US OPEN – A sorpresa, il francese estromette Dimitrov e priva il torneo dell’attesa sfida con Federer. Senza coach, meno esuberante del solito, agguanta per la prima volta due quarti Slam in un anno.
Di Alessandro Mastroluca – 3 settembre 2014
Raramente Monfils ed efficienza si accordano. A New York, però, l'eccezione sta diventando la regola. Nonostante un game buttato via e una risposta da metà campo in protesta per una chiamata del giudice di linea sul 4-4 40-0 nel secondo set, la sfida contro Dimitrov l'ha vinta di testa. E forse questo basta a spiegare il fallimento del bulgaro e la strada che ancora gli manca prima di realizzare i suoi sogni di gloria. “E' stata durissima controllarmi – ha spiegato Monfils – ho cercato di non incoraggiarmi troppo, di mantenere la mia tattica. Io mi innervosisco facilmente in campo, anche se so che non porta a niente. D'altra parte facendo così mi libero un po'”. Così ha raggiunto per la seconda volta i quarti a Flushing Meadows, stavolta senza perdere un set, e ha vinto la sua prima partita sull'Arthur Ashe. Soprattutto, ha superato gli ottavi in due major stagionali, e non gli era mai successo prima. Eppure è ancora l'equivalente tennistico della scatola di cioccolatini di Forrest Gump: non sai mai quello che ci trovi dentro nel suo tennis. C'è lo show, c'è il tuffo acrobatico e il monologo di frustrazione, la paura e la voglia e una domanda inespressa che ne accompagna tutta la carriera: cosa ti manca, cosa non hai, cos'è che insegui se non lo sai.

----

- [CONSEGNE]
(a) Perché l'articolo su Monfils paragona il suo tennis alla scatola di cioccolatini di Forrest Gump? Rispondi in una o due frasi.
(b) Rispondi alle domande seguenti basandoti sull'articolo su Monfils.
(i) Quale avversario ha battuto Monfils?
(ii) Su quale campo ha vinto la sua prima partita?
(iii) Sul punteggio di quale game del secondo set ha protestato per una chiamata del giudice di linea?
(c) Indica se ciascuna affermazione concorda con l'articolo su Monfils e riporta le parole del testo che lo stabiliscono.
(i) Monfils ha raggiunto i quarti a Flushing Meadows perdendo un set.
(ii) Prima di questa stagione Monfils non aveva mai superato gli ottavi in due major nello stesso anno.
(iii) Monfils disputa il torneo con un allenatore.
Le righe riportate più avanti sono materiale a sé, separato dall'articolo su Monfils.

- [DATI FORNITI]
----

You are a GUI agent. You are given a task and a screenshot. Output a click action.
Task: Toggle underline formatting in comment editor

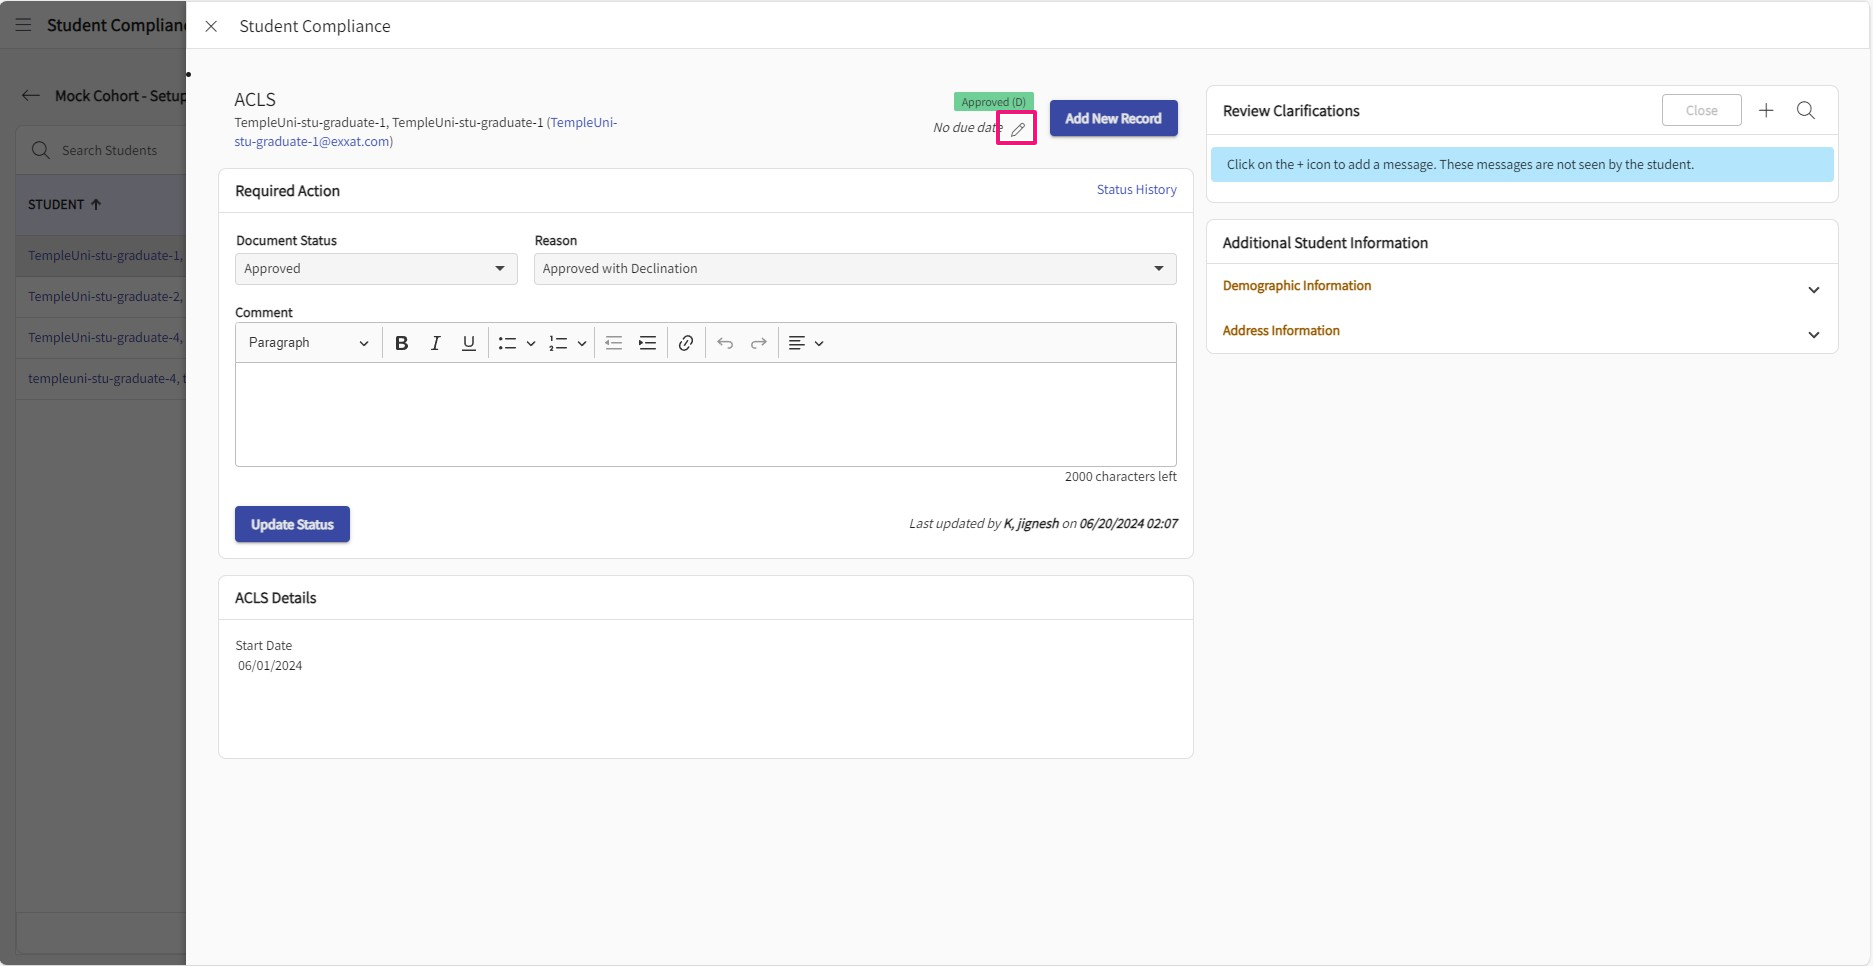point(468,343)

----

- [RISPOSTE ATTESE]
(a) Perché nel suo tennis non sai mai quello che ci trovi dentro. Ci sono lo show, il tuffo acrobatico, il monologo di frustrazione, la paura e la voglia.

(b)
(i) Dimitrov.
(ii) Sull'Arthur Ashe.
(iii) Sul 4-4 40-0.

(c)
(i) No: "stavolta senza perdere un set".
(ii) Sì: "ha superato gli ottavi in due major stagionali, e non gli era mai successo prima".
(iii) No: "Senza coach".